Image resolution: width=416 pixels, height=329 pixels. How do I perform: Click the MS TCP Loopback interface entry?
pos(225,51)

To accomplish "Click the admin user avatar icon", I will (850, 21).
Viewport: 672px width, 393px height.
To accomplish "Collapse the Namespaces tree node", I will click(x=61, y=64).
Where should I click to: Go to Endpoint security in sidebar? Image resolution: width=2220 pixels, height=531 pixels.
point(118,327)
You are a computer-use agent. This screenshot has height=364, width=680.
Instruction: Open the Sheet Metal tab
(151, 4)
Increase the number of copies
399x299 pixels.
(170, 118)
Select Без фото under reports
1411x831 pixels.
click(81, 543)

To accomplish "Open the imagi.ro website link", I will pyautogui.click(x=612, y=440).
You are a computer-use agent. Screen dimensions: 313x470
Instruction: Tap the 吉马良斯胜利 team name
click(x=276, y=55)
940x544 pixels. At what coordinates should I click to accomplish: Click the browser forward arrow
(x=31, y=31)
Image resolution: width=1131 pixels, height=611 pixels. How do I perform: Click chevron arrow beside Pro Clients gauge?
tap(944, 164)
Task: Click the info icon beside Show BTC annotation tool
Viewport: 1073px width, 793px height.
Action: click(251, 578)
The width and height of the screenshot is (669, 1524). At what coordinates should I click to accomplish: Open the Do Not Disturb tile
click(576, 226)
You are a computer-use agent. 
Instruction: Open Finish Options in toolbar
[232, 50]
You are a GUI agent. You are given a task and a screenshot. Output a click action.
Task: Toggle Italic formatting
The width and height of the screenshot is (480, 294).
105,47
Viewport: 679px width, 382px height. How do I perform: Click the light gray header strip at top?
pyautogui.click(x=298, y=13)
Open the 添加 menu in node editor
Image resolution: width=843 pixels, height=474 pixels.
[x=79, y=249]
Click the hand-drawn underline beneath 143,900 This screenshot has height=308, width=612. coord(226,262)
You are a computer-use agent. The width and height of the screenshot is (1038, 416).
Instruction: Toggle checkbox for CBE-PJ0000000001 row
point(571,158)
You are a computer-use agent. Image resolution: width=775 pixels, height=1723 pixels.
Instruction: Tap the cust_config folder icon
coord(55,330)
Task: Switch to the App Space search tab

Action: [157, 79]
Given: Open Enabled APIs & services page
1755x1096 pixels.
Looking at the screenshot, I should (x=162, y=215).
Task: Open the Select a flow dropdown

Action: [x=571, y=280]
┄┄┄┄┄┄┄┄┄┄┄┄┄┄┄┄┄┄┄┄
> **DESCRIPTION OF THE TASK**: Pull out each line of the data above that contains the word "Select", and copy those lines in full. Treat the match as case-sensitive.

> **RESPONSE TO THE EXERCISE**:
Select Без фото under reports
Task: Open the Select a flow dropdown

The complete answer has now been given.